[Target pointing data]
- - - - -

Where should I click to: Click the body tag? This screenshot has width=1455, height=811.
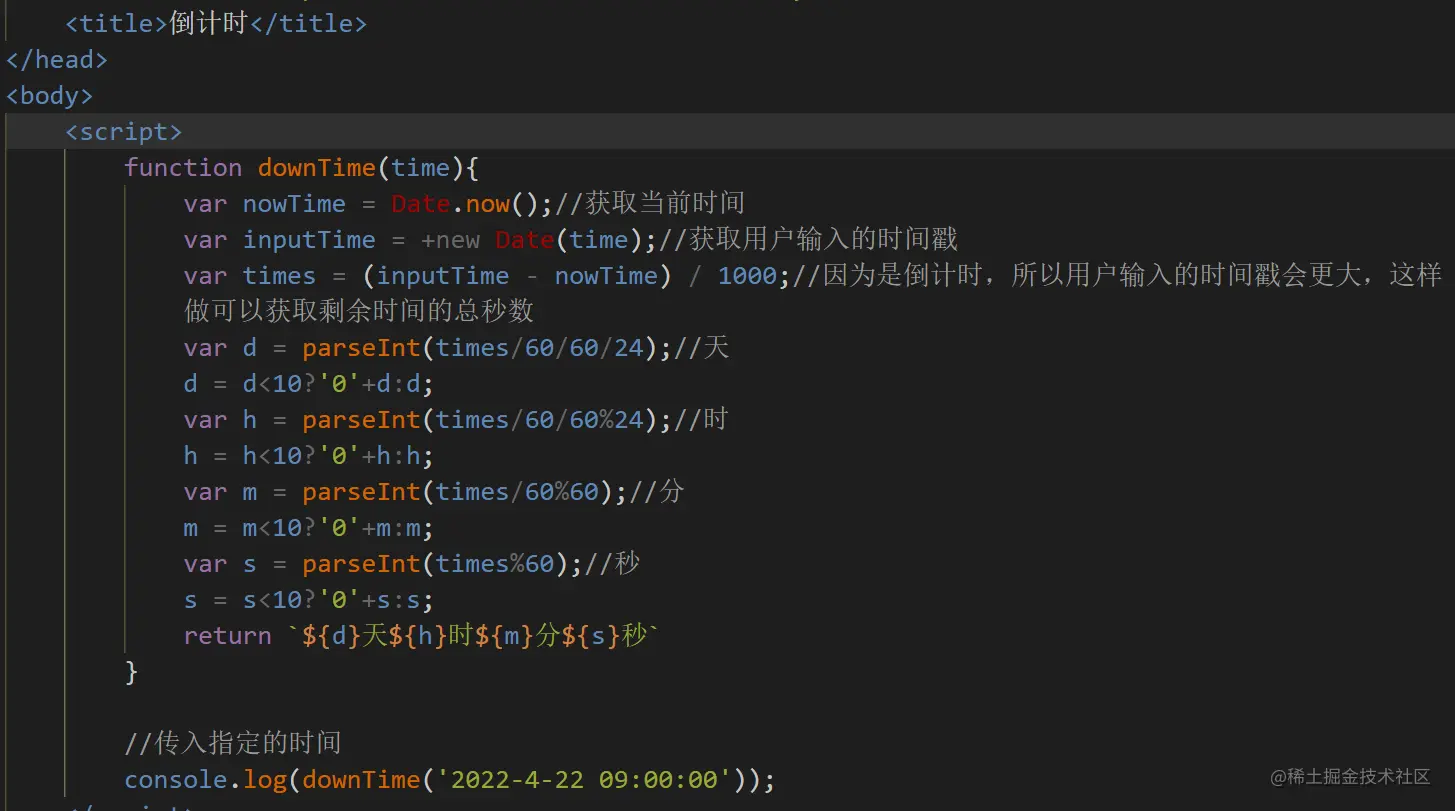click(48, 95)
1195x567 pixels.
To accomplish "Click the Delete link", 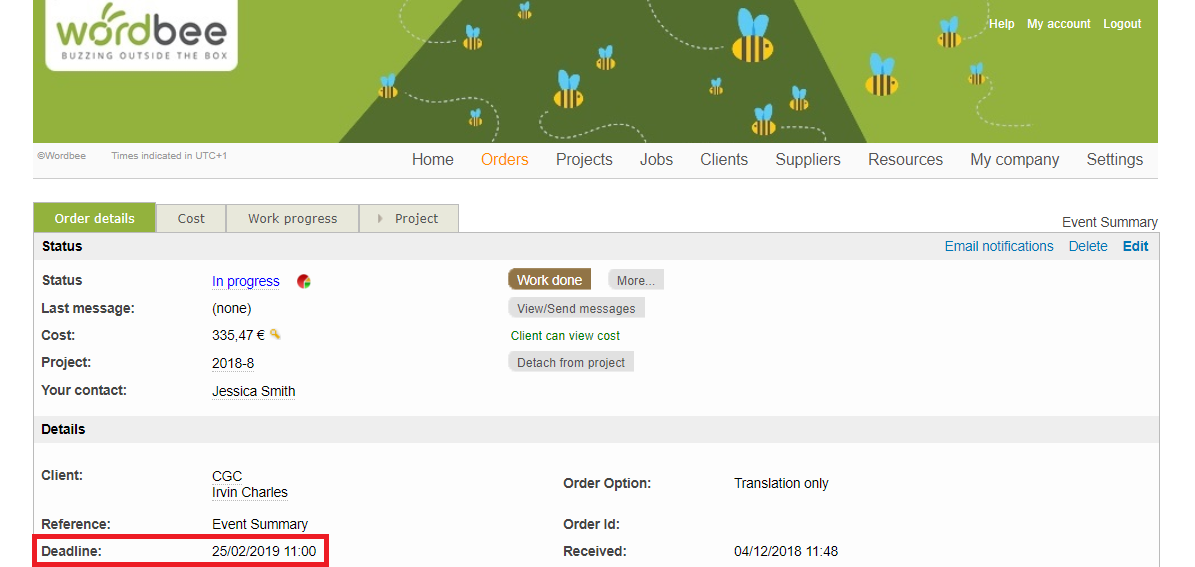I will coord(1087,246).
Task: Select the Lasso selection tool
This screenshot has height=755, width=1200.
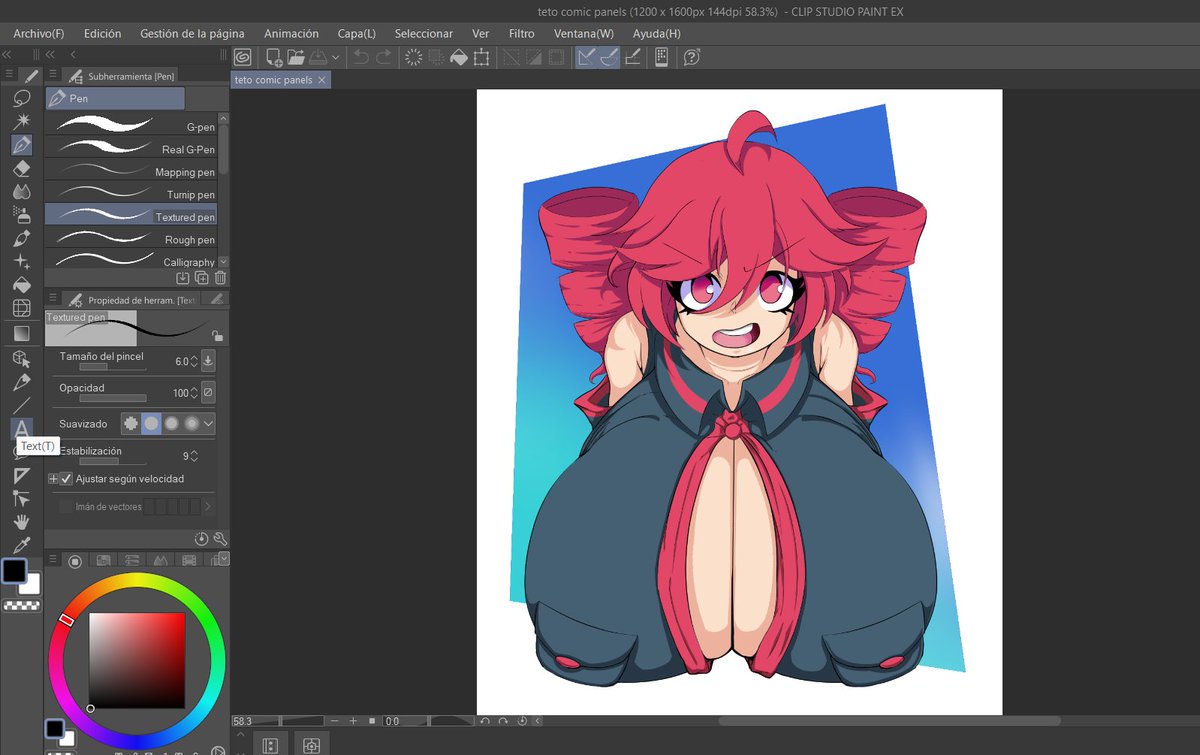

- - - - -

▶ [What is expected] From the listing above, keep only the lines that contain the word "This", and copy each one. Case counts.

▶ [In response]
Where should I click to: Click the body tag? This screenshot has width=1455, height=811.
This screenshot has height=755, width=1200.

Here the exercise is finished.